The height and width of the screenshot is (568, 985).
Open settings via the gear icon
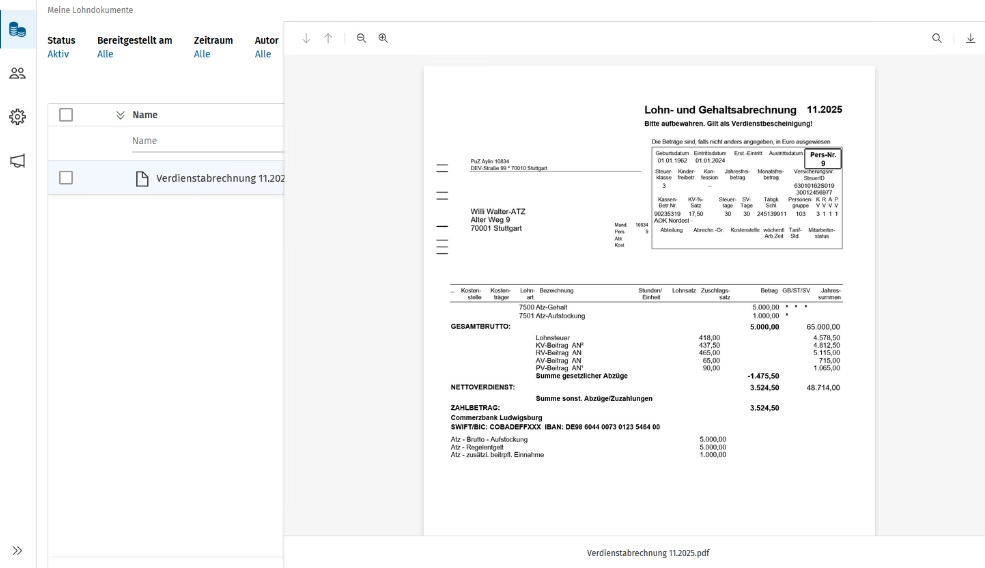pyautogui.click(x=17, y=117)
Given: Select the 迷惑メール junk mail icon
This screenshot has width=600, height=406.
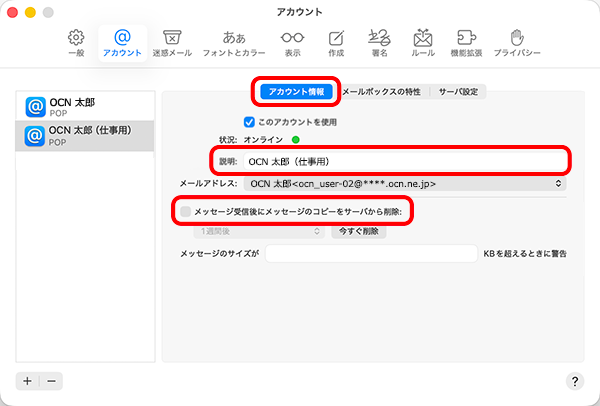Looking at the screenshot, I should (171, 42).
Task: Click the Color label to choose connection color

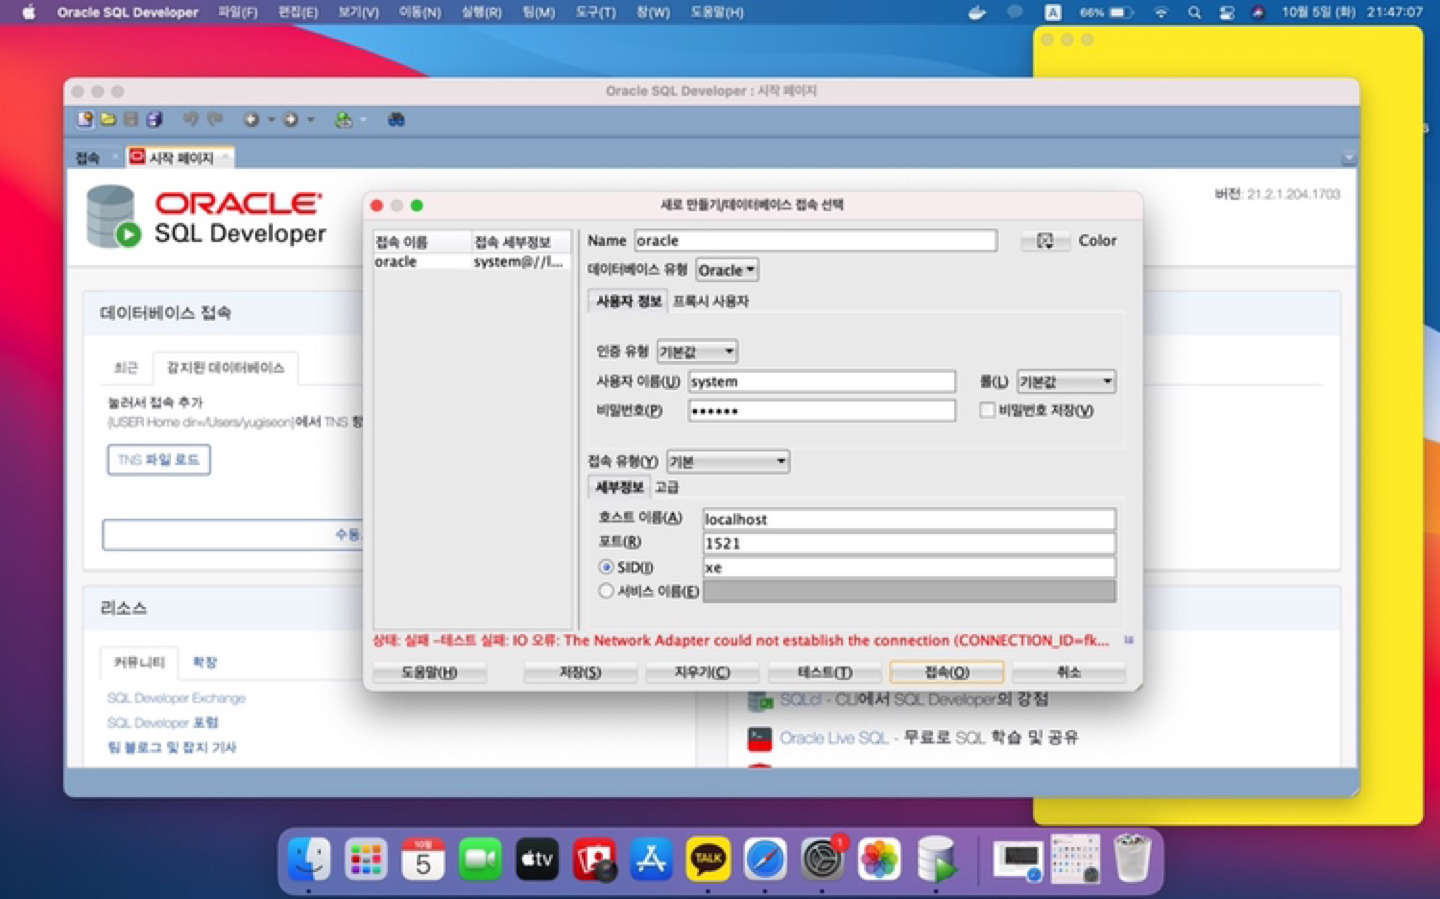Action: [x=1097, y=241]
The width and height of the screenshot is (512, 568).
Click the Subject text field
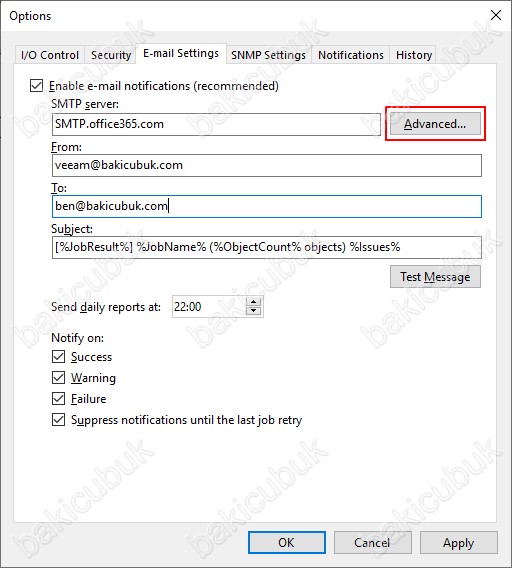click(x=267, y=247)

#### EXERCISE PROMPT:
Please retype exactly the lines from the one containing "Open settings via the gear icon" to the last line of the records above, both included, without any pictures.

#### RESPONSE BELOW:
Open settings via the gear icon
pyautogui.click(x=17, y=117)
Given: Select the 迷惑メール junk mail icon
This screenshot has width=600, height=406.
Looking at the screenshot, I should (171, 42).
Task: Click the Color label to choose connection color

Action: [x=1097, y=241]
The width and height of the screenshot is (512, 568).
Click the Subject text field
click(x=267, y=247)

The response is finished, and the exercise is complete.